Top of Page text

DETROIT (WWJ) — The flagship Bobcat Bonnie’s restaurant in Corktown has closed.
Bobcat Bonnie’s opened in 2015 along Michigan Avenue in the historic Detroit neighborhood and was approaching its 10-year anniversary.
"It breaks my heart to confirm that my flagship restaurant, Bobcat Bonnie’s Corktown, is closing immediately after a decade on Michigan Avenue,” owner Matt Buskard said in a statement sent to WWJ Newsradio 950 on Tuesday.
Buskard said Bobcat Bonnie’s will continue to operate its Ferndale and Lansing locations, noting that many employees from the Corktown location have been brought to the Ferndale restaurant.
The Corktown location is the fourth Bobcat Bonnie’s to close since last summer, along with the Clinton Township, Ypsilanti and Wyandotte locations. Another location in Grand Rapids also closed, but officials said at the time they were planning to move to a new spot in Downtown Grand Rapids.

Bottom of Page text

▸ Problems and tasks
a) In the Bobcat Bonnie's article, in what year did the Corktown restaurant open?
b) From the Bobcat Bonnie's article, write out the passage that begins with the words containing "DETROIT (WWJ) —" and ends with "the Ferndale restaurant.".
The lines after this point are separate material, unconnected to the Bobcat Bonnie's article.

Top of The data

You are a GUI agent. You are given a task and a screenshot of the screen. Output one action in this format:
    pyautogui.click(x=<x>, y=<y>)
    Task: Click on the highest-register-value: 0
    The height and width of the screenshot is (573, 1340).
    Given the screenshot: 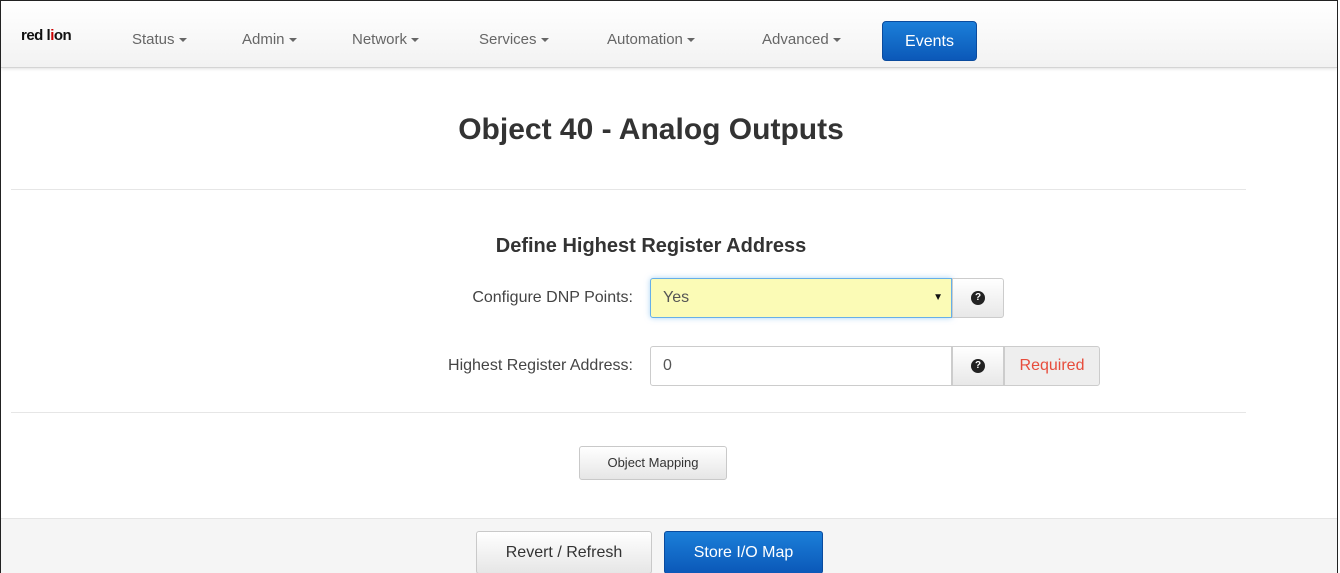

Bottom of The data

▸ Responses in order
a) It opened in 2015.

b)
DETROIT (WWJ) — The flagship Bobcat Bonnie’s restaurant in Corktown has closed.
Bobcat Bonnie’s opened in 2015 along Michigan Avenue in the historic Detroit neighborhood and was approaching its 10-year anniversary.
"It breaks my heart to confirm that my flagship restaurant, Bobcat Bonnie’s Corktown, is closing immediately after a decade on Michigan Avenue,” owner Matt Buskard said in a statement sent to WWJ Newsradio 950 on Tuesday.
Buskard said Bobcat Bonnie’s will continue to operate its Ferndale and Lansing locations, noting that many employees from the Corktown location have been brought to the Ferndale restaurant.